You start, of course by drawing up a design … *make it simple!* Now I have to explain, for those actually reading this and not just looking at the pictures! This whole blog idea started off just wanting to show how cutting through a pad or stack of veneers can be done without too much prep-work, and still produce crisp, sharp points without breakage. I wasn't thinking design at all, so just went ahead with a free-hand cut. Then decided that an explanation of the 'Window Method' would be helpful. Yikes! Like I said … make it simple until you feel ready to spread your wings. *Because I started off "bass-ackwards', my sample is more complicated than it needed to be!!!!*

*The Window Method of cutting* can be used whether producing one Marquetry design … or cutting multiples. Here is a sample of my stock on hand, ready to use. Pads of 4, 6, 8, 12 and 24 veneers have been formed and used throughout the years, with boxes of them ready to use whenever I am.










*As you can see … each individual pad holds the same type of veneer*, with the grains running in the same direction. For the purpose of this blog, I quickly grabbed a pad of poplar. The top veneer has darkened with age, but you'll soon see the green veneer appear. As stated previously I just as quickly free-formed the cut with no actual design in mind. This pad is held together with masking tape … thicker ones are stapled together (and clearly marked where the staples are!).

*I'm too wordy … look at the pictures!!*





































*Okay … now don't expect to cut something like this right away!* Actually … go ahead, because it's easy to free-form cut without a line to follow. Play around turning corners, and as you become more confident, turn tighter corners. Stop the scroll saw mid-way through cutting … then start up again. You'll quickly learn how much firmness is needed to hold that pad of veneers in place while the machine is running! I've been playing for years. Even play needs practice!!

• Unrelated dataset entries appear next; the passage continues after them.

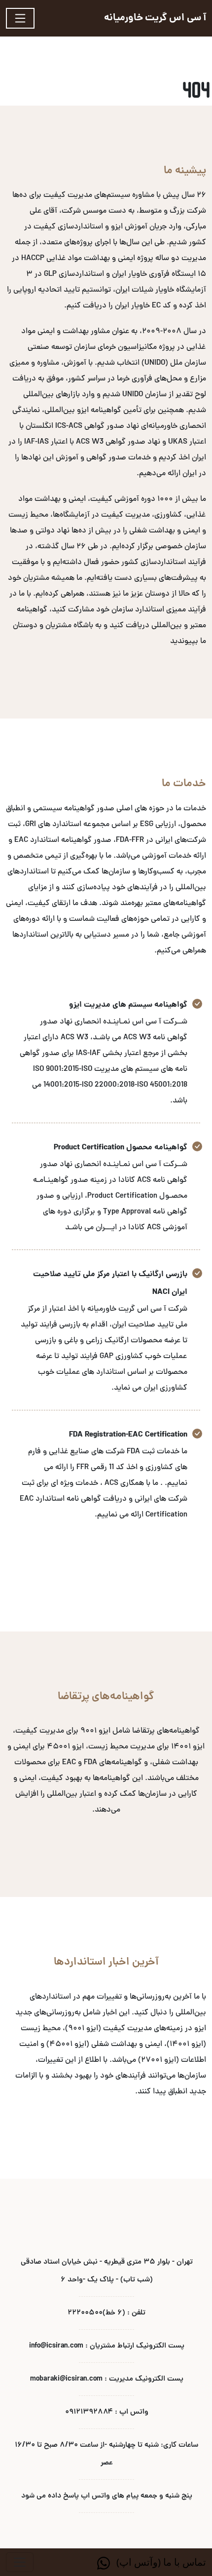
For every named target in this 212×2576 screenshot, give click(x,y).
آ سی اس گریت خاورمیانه (155, 18)
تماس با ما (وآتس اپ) (160, 2562)
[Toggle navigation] (20, 18)
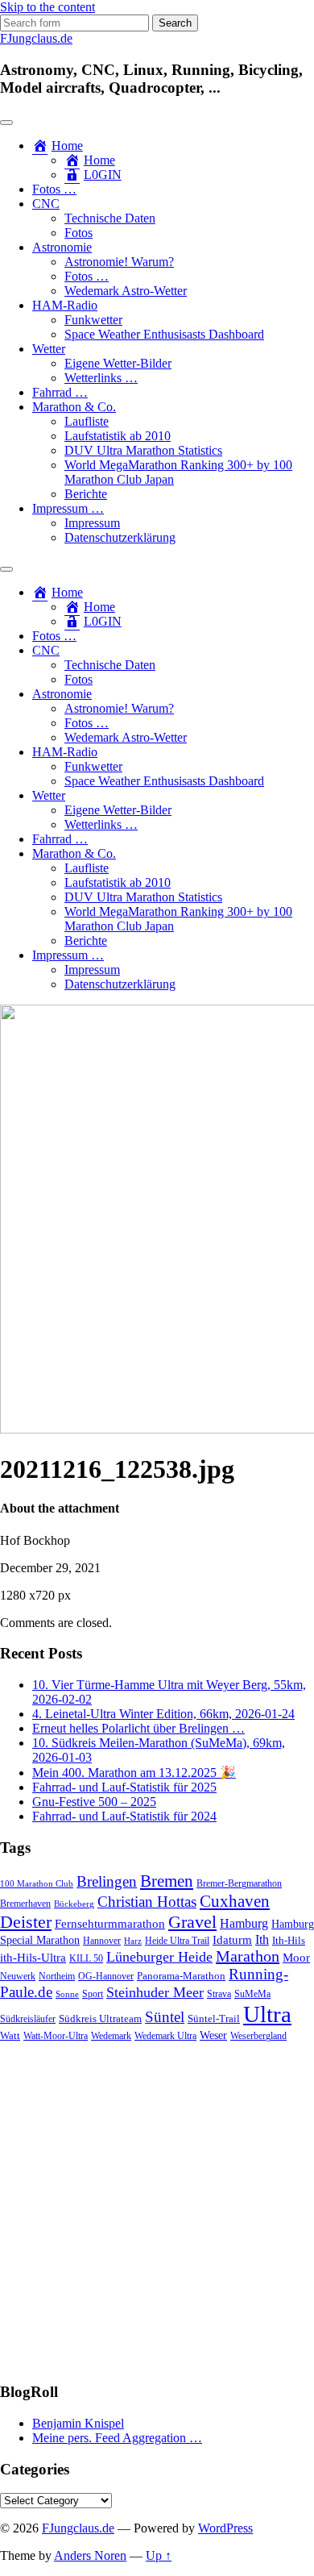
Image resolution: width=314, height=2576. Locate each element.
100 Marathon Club (36, 1883)
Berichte (85, 494)
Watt (10, 2035)
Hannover (102, 1941)
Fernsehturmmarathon (110, 1923)
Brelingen (106, 1881)
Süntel (164, 2016)
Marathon (247, 1956)
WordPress (225, 2528)
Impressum (92, 523)
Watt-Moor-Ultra (55, 2036)
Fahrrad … (60, 392)
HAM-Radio (64, 305)
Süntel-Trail (214, 2018)
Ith (262, 1939)
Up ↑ (158, 2555)
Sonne (67, 1994)
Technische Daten (109, 218)
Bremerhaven (25, 1904)
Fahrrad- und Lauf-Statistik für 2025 (124, 1787)
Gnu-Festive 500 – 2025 (94, 1801)
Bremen (166, 1881)
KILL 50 (86, 1959)
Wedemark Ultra (165, 2036)
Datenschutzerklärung (120, 537)
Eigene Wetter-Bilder (117, 363)
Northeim (57, 1976)
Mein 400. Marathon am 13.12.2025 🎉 (134, 1772)
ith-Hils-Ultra (33, 1957)
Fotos (78, 232)
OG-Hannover (106, 1976)
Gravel (192, 1922)
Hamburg (244, 1923)
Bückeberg (74, 1904)
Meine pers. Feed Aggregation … (117, 2438)
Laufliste (86, 421)
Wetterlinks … (101, 378)
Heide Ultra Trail (177, 1941)
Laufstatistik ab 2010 (117, 436)
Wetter (48, 349)
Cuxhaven (235, 1901)
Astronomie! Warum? (119, 261)
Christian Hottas (146, 1901)
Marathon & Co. (74, 407)
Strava (219, 1994)
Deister (26, 1922)
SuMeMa (252, 1994)
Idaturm (232, 1939)
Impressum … (68, 508)
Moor (296, 1957)
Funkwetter (93, 320)
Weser (213, 2035)
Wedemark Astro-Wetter (125, 291)
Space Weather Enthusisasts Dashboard (164, 334)
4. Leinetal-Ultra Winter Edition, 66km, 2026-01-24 (163, 1714)
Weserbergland (258, 2036)
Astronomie (62, 247)
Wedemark (111, 2035)
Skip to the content (47, 7)
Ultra (267, 2014)
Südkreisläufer (28, 2019)
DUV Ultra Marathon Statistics (143, 450)
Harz (133, 1941)
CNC (46, 203)
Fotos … (54, 189)
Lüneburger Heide (159, 1957)
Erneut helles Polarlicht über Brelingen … (138, 1728)
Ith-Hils (288, 1940)
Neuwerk (17, 1976)
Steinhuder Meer (155, 1992)
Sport (92, 1994)
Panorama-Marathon (181, 1976)
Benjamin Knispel (78, 2423)
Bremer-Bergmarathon (239, 1884)
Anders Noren (90, 2555)
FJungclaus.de (36, 38)
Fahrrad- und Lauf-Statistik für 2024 (124, 1816)
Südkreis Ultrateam (100, 2018)
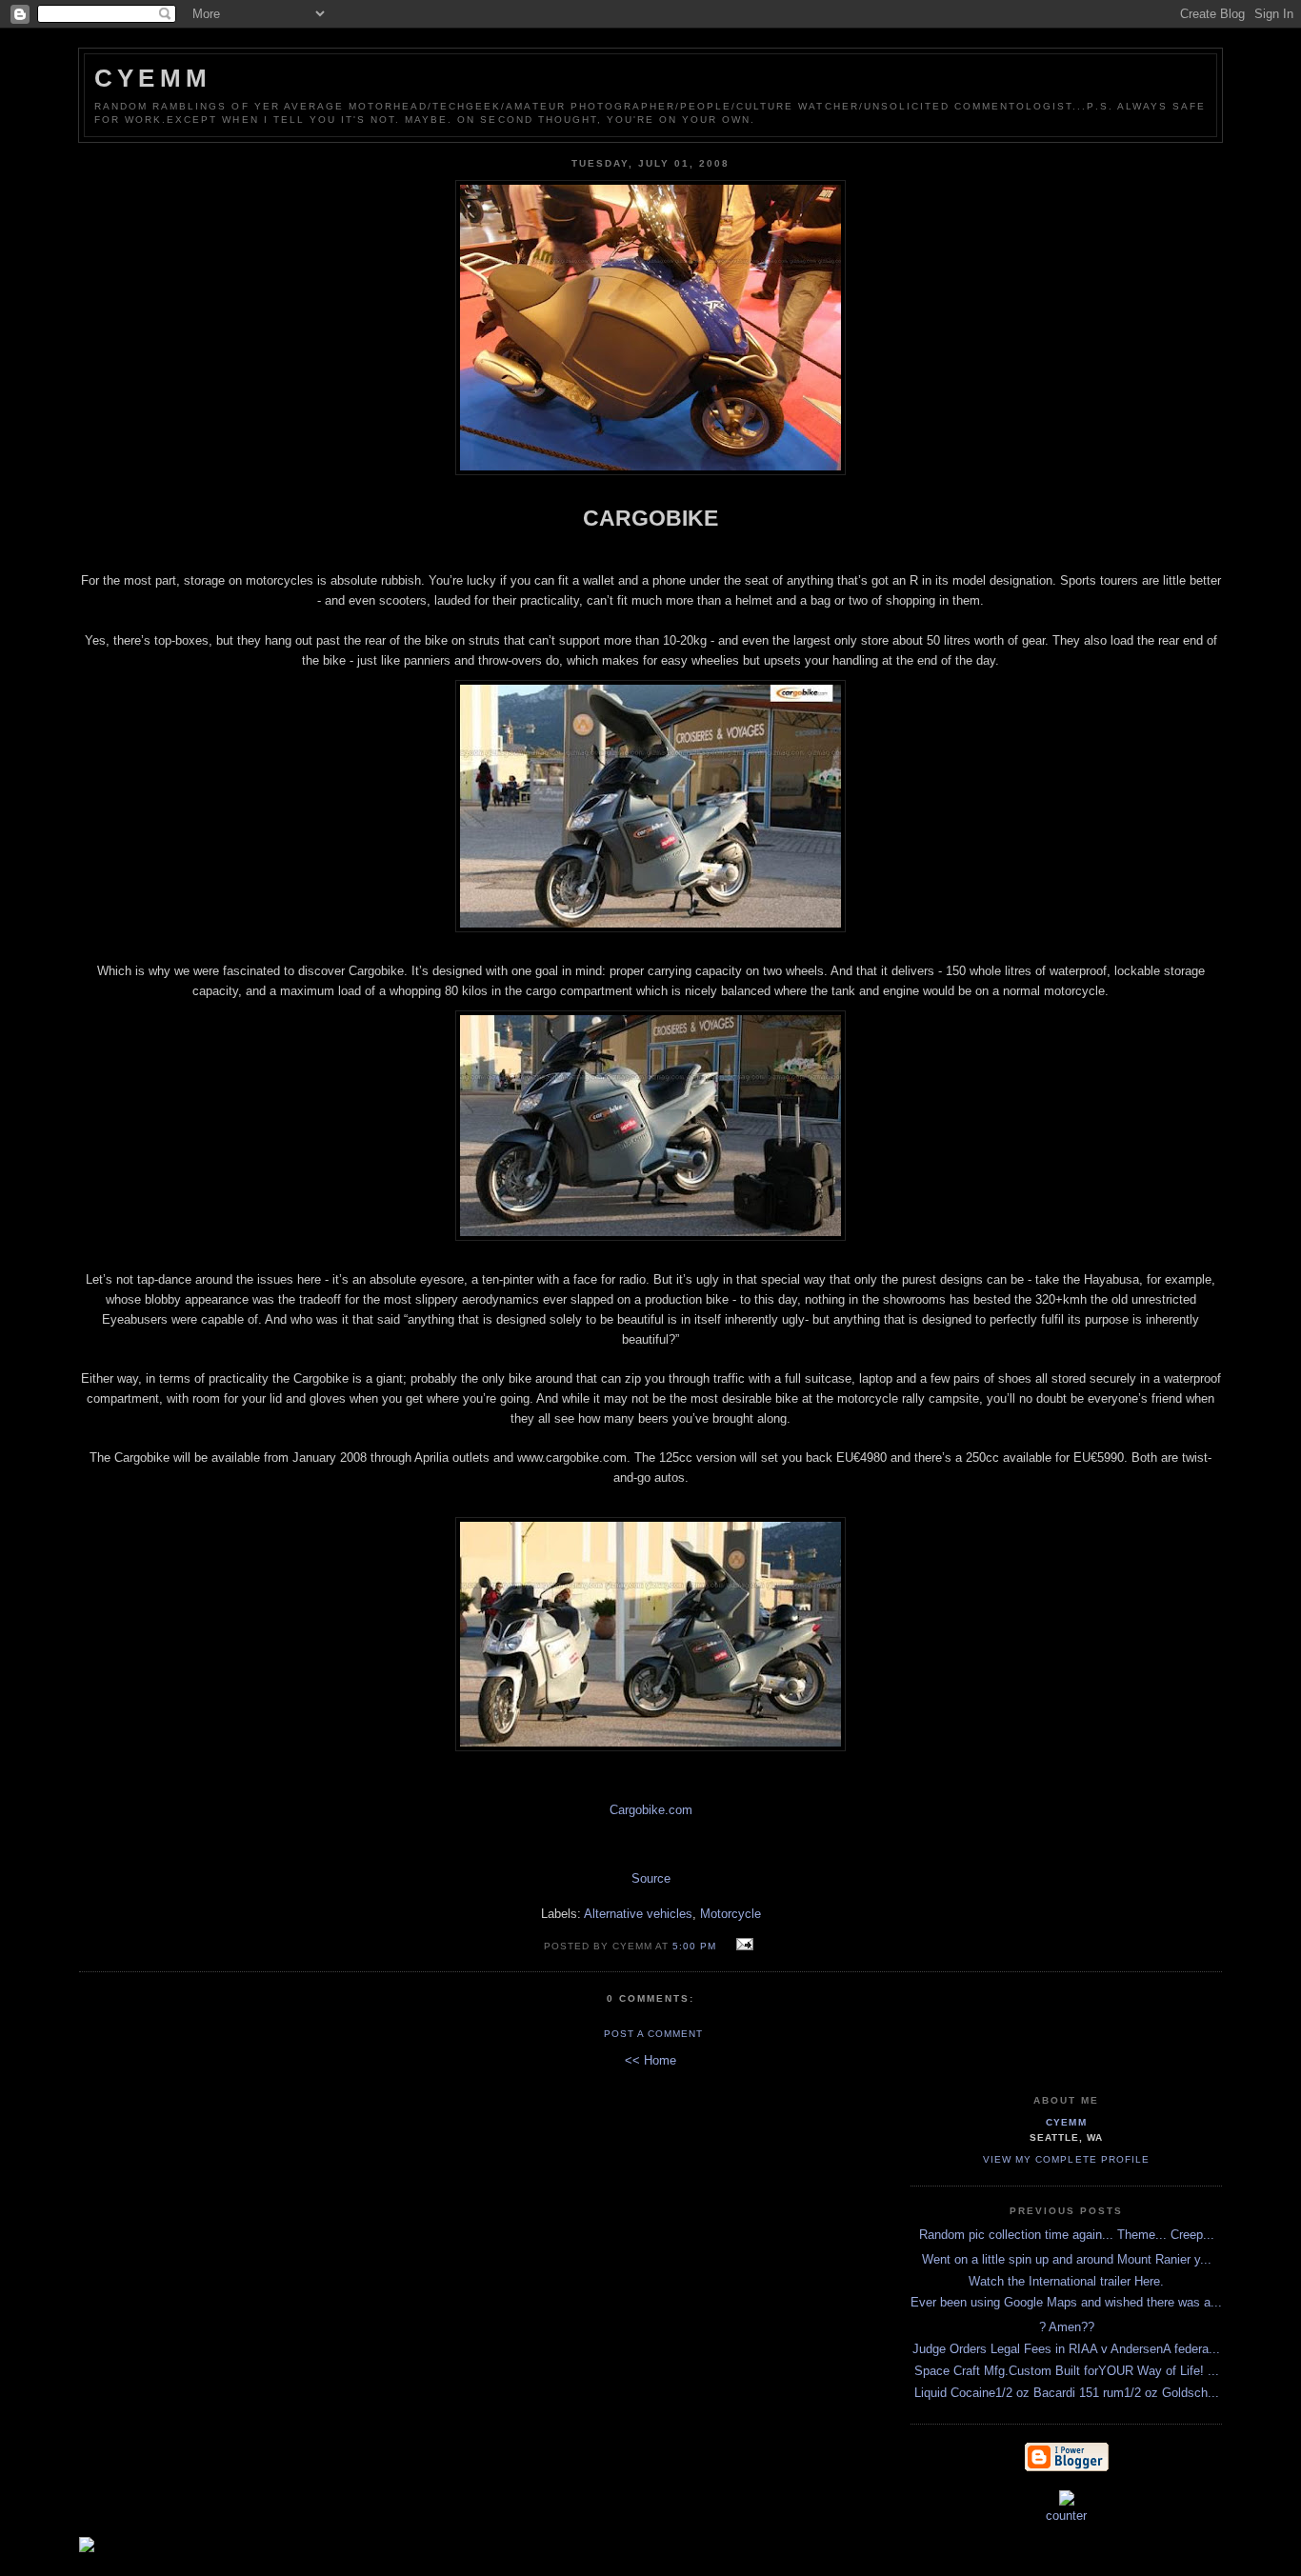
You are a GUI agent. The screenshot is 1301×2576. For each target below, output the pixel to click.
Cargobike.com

Because I started this tutorial (and I say that loosely because *Teacher-I-Am-Not!*) all wrong … I'll now put that piece just cut into an (after the fact) drawn design.










*When you've decided upon your design*, transfer it to cardboard with tracing paper. This is your pattern to follow. It doesn't really matter where you start within that design. There's usually some sort of focal point … a boat, building, tree, etc. Just go ahead and cut one little section out. *Of course you know what little section I cut out* ... pretend you haven't seen the previous pictures!! That first section removed from the pattern is always the easiest to cut because you are following the pencil line that has marked that window.

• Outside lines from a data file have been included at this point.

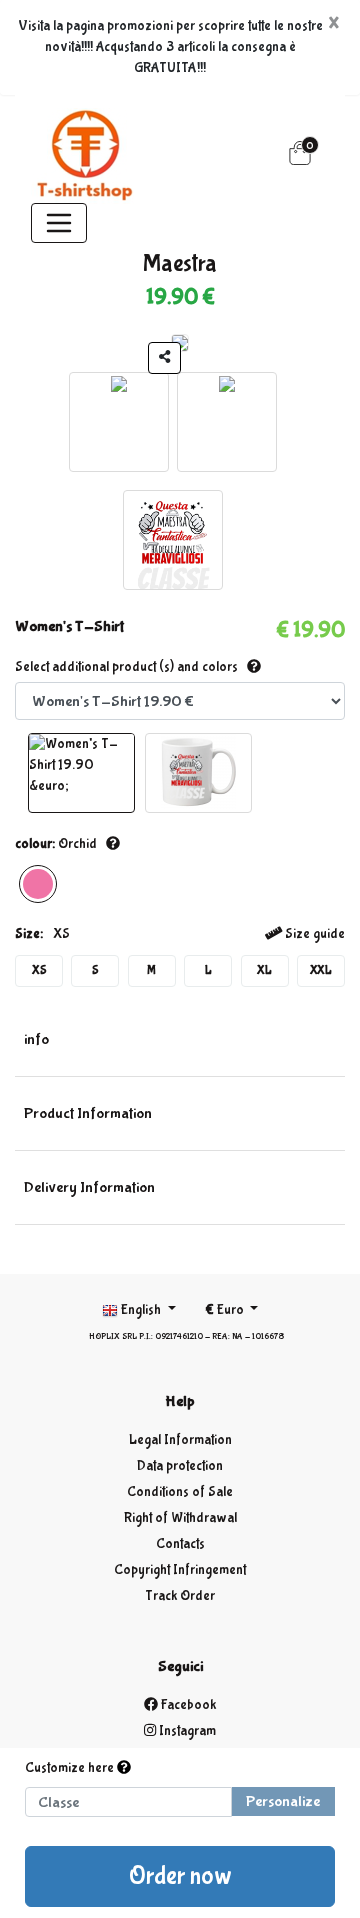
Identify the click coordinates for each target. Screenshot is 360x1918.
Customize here (71, 1768)
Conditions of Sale (180, 1492)
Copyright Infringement (180, 1570)
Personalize (283, 1801)
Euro (226, 1310)
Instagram (186, 1731)
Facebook (187, 1705)
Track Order (180, 1596)
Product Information (88, 1113)
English (141, 1310)
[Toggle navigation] (59, 223)
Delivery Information (89, 1187)
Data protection (180, 1466)
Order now (180, 1876)
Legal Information (180, 1440)
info (36, 1039)
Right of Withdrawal (180, 1518)
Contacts (180, 1544)
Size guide (313, 934)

*Cut that section of veneer* ... whether it be one veneer cut by hand, or several padded together and cut by machine. Cutting by hand is not hard to do, but your fingers will tire from the pressure needed to cut through the harder veneers. Be patient! Once cut, insert that veneer into the pattern and hold it in place on the back of the cardboard with masking tape.










*The next step is to cut another section from the pattern* ... usually neighbouring the first cut piece. Then place this windowed area over the veneer chosen for it. In this way you can move the pattern around to see what grain pattern (or colour as well) looks better. Once you've found that perfect placement, use masking tape to hold the pattern down while scribing the area where wood meets wood with the fine bladed Exacto knife. This will be an exact line to cut … pencil in the rest of the window's perimeter.

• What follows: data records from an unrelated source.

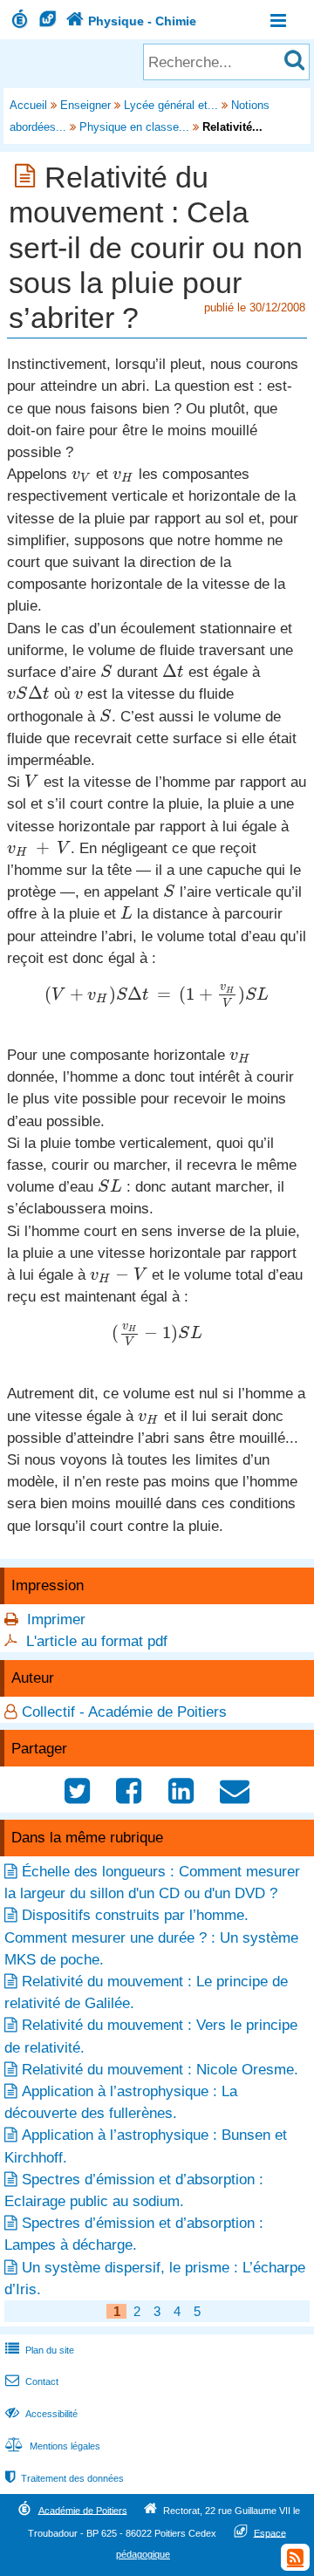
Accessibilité (41, 2414)
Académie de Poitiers (82, 2509)
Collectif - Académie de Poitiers (124, 1712)
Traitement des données (64, 2478)
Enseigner (85, 105)
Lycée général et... (171, 105)
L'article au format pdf (96, 1641)
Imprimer (56, 1619)
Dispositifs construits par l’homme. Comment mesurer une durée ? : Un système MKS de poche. (151, 1937)
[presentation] (82, 474)
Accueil (28, 105)
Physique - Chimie (131, 21)
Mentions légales (52, 2446)
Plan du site (39, 2350)
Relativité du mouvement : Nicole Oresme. (160, 2069)
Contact (31, 2381)
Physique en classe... (134, 126)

*You can see the pencil lines that I'm not really bothering to follow exactly.* You can if you want, after all … practice makes perfect! You can also see the blade-scribed line that has to be exact as possible. I've marked an 'x' on the outside of that line so you know while I'm cutting … I'm not cutting on the inside of that line. This is something you'll figure out on your own with practice.










*Even after all these years I sometimes slip off that exact line.* But that's okay too … just try as best you can, and know that white glue and sawdust are your friends!!!

Time for distraction! *Stefang (Mike) asked to see some of my Marquetry*, so I'm trying to do just that along the way! 
Here's a design ready to be transferred. Work in mid-stage. And the finished dining table and chair set.




























*Now back to the Window Method of cutting* ... and the 2nd piece is ready to tape into place. Taping from the back allows full vision of your design while working. Notice there are only two extra pieces of this section … because I cut from a pad of 3 veneers. I used this same method (and pad in 3's) when cutting commissioned work because those extras come in handy if one piece doesn't look just right, or has broken.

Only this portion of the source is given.